Leslie’s New Year

For the most part birthdays were always great growing up. Plenty of food. Plenty of attention. Plenty of cake. My eighteenth birthday was a page out of a dream with my date cooking me dinner at his place and singing me a song on his guitar for dessert. After that? Blech. The next note worthy birthday event would not occur for eight long years.

In 2009, on my birthday, I had some major life changes that occured. It was such a dark time and I felt as though I lost everyone and everything that I had worked with, for, and towards. In hindsight, that year (or so) was important. It was a year of grieving. Necessary grieving of old expectations, relationships, hopes, and promises.

Last year’s theme was ‘Think Pink’. I focused, and encouraged others to focus, on the ‘pink’ parts of life. Flirty, bright, passionate, feminine, lively, sexy, fun…We celebrated our pink with a two-part event with the first part being family night at the bowling alley and Saturday evening spent at a plush night spot in beautiful downtown Detroit.

My theme this year is ‘Leslie’s New Year’. I celebrated My New Year’s Eve at a steakhouse with a small group of family and friends.
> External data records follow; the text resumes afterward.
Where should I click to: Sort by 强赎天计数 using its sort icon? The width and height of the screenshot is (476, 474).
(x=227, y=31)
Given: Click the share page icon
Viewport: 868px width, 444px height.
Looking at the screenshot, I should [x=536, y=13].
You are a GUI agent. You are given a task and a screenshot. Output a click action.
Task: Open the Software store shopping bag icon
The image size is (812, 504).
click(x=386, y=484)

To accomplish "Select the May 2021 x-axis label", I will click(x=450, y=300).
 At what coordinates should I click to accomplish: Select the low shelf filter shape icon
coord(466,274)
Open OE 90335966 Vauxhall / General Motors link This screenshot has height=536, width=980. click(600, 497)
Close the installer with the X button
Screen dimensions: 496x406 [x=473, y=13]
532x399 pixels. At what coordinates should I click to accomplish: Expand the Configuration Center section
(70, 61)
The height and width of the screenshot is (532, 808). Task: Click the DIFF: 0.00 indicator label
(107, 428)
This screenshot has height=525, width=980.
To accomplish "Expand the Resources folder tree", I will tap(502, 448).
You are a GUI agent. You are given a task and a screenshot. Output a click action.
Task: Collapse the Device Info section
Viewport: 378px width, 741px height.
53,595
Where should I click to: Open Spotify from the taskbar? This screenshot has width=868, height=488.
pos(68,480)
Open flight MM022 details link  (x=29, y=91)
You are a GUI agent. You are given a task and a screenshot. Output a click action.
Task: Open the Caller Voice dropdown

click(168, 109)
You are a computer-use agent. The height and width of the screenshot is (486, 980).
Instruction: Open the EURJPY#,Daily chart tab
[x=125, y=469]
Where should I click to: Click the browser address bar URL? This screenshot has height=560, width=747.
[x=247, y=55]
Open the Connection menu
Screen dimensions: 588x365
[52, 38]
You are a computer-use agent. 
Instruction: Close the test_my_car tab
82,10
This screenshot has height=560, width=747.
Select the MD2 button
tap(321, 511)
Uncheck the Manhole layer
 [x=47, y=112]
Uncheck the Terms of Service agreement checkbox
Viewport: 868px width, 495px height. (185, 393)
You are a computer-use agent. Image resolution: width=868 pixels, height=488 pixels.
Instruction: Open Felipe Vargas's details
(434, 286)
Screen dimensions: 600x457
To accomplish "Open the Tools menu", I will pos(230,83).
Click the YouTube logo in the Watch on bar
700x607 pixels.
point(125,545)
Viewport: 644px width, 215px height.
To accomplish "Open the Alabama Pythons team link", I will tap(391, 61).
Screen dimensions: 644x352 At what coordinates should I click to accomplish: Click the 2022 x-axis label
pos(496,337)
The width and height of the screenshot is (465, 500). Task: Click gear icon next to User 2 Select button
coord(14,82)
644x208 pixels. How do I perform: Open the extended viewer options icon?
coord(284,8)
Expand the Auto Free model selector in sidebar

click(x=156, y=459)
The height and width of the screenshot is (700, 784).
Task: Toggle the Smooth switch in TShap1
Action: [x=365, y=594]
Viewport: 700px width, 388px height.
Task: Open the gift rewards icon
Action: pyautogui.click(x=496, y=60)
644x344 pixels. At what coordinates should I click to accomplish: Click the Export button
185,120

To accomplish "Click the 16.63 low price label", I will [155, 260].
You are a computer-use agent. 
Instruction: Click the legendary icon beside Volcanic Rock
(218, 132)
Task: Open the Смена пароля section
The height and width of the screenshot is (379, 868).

On my New Year’s Day I went to my cousin, aka The Hair Diva, and got the works. Later that night, I went on a date at a medium-high glitz velocity including Cuban cuisine and dancing at a Martini Bar just caliente to heat up the snowstorm.

Just as is the case with the start of the calendar year, My New Year is not a day but a year. See…I have always been a goal-oriented person and many of the accomplishments I have made in my life were motivated by a goal and fulfilled by hard work, perserverance, yadda yadda {you know the rest}. What struck me this past holiday season was, however, I am not in the same place, not even the same person who has made and succeeded at these resolutions. Over the past eight years, I have been in a constant state of transition and change, moving farther away from my foundation.

The start of my New Year marked the beginning of my year-long trek to rebuilding my foundation in my life as it is…not grounded in past or future circumstances…but where I am right now.

Today marks the beginning of something new. A new chapter. I am not even completely sure of all it entails. It is unwritten chapter. But, to the best of my ability, I will share it with you.